What is being asked | From the data below, copy exactly the lines that lie between the one holding "Where should I click to: Click muted" and the one holding "Click the x-axis", including both, and nothing more.
═════ Extracted data ═════
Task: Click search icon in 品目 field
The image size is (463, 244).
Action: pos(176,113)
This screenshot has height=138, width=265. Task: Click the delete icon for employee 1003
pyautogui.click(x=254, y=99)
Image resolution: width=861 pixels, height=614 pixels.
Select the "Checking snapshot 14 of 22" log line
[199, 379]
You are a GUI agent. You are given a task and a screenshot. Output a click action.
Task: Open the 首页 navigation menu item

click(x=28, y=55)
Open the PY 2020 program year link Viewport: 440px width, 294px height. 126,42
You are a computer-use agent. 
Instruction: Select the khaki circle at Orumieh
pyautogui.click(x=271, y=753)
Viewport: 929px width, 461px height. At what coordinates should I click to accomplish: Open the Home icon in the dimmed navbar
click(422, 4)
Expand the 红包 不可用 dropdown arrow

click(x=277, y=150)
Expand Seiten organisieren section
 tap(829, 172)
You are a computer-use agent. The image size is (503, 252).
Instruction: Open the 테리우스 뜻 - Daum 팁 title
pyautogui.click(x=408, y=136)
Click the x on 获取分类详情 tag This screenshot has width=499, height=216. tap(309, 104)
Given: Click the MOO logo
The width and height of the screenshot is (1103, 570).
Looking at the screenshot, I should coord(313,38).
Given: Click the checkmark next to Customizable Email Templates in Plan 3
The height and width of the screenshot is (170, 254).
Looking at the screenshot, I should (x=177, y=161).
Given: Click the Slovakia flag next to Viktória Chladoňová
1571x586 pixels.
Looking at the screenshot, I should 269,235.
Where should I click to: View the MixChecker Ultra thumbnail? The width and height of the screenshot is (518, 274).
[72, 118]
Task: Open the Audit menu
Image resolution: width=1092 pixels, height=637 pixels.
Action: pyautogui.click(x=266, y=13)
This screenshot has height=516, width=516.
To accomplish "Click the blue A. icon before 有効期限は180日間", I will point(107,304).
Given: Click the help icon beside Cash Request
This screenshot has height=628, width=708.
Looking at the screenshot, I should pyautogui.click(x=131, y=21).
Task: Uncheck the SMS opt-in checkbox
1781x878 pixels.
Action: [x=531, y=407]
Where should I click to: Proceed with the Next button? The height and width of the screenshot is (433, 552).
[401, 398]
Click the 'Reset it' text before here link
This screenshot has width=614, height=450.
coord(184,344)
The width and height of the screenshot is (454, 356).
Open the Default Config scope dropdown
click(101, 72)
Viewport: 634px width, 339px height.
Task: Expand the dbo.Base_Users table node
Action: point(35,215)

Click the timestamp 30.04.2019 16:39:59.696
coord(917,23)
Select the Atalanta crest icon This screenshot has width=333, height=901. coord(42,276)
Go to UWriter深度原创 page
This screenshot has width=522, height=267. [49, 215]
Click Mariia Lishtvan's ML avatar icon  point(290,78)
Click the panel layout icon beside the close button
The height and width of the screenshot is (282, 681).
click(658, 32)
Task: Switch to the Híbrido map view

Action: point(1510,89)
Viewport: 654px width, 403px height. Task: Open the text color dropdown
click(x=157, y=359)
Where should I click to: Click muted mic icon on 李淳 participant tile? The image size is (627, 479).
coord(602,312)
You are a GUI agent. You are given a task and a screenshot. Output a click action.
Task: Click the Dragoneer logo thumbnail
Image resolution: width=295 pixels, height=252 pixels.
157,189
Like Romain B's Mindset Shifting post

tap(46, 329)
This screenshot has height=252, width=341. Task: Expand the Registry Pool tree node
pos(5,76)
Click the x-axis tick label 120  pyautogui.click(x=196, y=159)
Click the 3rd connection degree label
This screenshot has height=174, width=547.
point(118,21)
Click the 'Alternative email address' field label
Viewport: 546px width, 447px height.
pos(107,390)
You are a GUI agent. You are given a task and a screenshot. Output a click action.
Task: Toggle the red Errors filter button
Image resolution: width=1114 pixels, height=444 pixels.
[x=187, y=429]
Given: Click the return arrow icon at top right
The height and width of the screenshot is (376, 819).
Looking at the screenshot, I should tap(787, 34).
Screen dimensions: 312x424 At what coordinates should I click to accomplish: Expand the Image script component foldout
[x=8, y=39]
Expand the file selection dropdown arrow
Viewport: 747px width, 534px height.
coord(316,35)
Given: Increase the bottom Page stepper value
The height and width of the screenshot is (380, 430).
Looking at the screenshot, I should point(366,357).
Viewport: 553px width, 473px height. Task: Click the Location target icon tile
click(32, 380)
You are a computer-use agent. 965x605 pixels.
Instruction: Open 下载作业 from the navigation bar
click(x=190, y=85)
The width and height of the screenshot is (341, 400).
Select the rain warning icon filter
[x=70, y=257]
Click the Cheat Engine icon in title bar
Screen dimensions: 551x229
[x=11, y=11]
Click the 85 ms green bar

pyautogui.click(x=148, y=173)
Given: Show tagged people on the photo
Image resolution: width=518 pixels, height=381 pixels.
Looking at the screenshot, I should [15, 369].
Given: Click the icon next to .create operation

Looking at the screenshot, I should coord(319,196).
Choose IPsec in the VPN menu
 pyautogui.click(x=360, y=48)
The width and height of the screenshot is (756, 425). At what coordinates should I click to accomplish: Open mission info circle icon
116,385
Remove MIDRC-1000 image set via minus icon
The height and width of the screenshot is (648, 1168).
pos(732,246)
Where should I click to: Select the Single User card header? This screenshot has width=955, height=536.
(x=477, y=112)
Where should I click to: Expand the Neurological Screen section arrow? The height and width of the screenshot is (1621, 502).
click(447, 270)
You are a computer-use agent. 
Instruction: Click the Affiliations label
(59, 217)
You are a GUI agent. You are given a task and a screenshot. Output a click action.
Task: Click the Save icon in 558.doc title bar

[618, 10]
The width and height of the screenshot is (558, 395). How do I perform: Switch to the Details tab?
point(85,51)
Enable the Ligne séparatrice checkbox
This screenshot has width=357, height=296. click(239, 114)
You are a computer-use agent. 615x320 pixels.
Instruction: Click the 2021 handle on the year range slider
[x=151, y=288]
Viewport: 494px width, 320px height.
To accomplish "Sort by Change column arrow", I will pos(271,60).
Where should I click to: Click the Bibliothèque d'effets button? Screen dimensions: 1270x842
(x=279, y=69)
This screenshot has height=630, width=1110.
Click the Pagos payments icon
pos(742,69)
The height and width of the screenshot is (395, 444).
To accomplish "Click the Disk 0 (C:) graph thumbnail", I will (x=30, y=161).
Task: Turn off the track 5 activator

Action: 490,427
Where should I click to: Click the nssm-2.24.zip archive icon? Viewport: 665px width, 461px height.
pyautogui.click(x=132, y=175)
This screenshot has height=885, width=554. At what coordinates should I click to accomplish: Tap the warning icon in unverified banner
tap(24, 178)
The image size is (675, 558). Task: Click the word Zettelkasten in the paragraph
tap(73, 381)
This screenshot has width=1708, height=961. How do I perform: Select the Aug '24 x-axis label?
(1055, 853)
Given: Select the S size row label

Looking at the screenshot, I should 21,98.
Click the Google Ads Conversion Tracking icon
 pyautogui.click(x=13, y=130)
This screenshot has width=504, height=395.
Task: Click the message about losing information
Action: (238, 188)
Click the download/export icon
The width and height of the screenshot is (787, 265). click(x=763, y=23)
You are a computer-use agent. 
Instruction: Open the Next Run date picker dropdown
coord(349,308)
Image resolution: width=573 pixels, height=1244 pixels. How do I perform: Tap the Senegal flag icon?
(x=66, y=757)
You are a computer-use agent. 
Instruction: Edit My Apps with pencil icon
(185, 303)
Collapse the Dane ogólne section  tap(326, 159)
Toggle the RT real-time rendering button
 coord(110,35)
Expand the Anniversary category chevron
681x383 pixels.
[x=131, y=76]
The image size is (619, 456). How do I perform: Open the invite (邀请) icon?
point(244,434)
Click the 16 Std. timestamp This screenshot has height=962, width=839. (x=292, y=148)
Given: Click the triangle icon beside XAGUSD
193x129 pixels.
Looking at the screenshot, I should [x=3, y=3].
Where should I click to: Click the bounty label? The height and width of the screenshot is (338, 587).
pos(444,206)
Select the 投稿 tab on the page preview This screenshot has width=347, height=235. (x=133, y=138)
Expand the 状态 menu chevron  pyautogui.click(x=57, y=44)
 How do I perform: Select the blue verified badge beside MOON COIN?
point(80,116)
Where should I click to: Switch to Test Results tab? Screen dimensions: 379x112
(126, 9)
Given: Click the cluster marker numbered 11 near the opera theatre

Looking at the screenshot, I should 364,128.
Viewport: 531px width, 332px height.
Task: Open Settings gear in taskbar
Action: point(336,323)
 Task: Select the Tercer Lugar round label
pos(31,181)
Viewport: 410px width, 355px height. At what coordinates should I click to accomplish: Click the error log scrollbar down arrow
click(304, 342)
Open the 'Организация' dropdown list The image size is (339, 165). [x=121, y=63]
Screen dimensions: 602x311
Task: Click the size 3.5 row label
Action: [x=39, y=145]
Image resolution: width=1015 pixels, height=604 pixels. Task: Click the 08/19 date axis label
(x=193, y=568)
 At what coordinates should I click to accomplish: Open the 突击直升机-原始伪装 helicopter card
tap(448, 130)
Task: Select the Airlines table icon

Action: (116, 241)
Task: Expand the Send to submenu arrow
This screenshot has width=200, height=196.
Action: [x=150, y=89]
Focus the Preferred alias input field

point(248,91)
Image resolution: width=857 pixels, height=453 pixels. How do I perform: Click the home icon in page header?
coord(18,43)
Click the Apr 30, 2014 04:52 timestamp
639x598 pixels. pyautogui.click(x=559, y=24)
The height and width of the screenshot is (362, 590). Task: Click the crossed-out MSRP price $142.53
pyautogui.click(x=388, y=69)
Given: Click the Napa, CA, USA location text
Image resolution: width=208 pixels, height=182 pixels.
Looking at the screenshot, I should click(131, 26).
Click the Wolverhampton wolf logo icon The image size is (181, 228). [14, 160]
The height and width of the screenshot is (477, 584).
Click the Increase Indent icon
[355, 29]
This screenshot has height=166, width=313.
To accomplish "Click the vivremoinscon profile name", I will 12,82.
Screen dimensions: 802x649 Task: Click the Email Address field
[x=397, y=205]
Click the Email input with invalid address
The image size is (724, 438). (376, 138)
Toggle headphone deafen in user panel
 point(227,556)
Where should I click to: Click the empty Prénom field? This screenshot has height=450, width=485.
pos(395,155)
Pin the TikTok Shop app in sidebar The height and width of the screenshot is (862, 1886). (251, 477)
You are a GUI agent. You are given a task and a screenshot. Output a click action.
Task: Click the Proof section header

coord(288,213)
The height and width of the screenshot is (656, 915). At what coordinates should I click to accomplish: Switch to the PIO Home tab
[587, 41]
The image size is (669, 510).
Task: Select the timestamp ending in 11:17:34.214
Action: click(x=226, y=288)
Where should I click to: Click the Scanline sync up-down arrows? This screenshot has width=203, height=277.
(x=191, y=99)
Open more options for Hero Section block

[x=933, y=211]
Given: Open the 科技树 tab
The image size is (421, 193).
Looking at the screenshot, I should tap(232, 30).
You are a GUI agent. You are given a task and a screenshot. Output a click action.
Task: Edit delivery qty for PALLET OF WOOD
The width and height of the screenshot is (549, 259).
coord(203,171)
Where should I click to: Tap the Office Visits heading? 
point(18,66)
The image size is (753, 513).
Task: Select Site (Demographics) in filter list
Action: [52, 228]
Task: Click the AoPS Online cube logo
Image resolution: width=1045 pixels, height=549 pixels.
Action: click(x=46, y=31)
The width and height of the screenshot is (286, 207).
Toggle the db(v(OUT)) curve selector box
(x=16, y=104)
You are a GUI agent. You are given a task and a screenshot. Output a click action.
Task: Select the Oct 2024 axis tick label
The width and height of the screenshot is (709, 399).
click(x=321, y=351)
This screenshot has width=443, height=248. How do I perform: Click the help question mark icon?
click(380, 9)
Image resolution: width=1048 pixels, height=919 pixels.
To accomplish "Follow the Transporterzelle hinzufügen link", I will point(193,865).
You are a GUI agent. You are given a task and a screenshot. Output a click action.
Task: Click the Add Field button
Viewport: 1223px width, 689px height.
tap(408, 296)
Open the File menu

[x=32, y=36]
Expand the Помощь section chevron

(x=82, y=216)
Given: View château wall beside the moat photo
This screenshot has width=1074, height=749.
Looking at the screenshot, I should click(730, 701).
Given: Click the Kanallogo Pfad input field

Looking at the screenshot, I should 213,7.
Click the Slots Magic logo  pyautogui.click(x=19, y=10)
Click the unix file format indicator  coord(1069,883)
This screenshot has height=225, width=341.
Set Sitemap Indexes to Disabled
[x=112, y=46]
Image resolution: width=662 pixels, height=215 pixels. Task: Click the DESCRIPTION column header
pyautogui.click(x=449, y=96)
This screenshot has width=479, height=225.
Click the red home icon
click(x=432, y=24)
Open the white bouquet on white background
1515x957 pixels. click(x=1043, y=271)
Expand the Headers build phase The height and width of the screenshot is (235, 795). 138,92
═════
Response to this task |
Where should I click to: Click muted mic icon on 李淳 participant tile? The image size is (627, 479).
coord(602,312)
You are a GUI agent. You are given a task and a screenshot. Output a click action.
Task: Click the Dragoneer logo thumbnail
Image resolution: width=295 pixels, height=252 pixels.
157,189
Like Romain B's Mindset Shifting post

tap(46, 329)
This screenshot has height=252, width=341. Task: Expand the Registry Pool tree node
pos(5,76)
Click the x-axis tick label 120  pyautogui.click(x=196, y=159)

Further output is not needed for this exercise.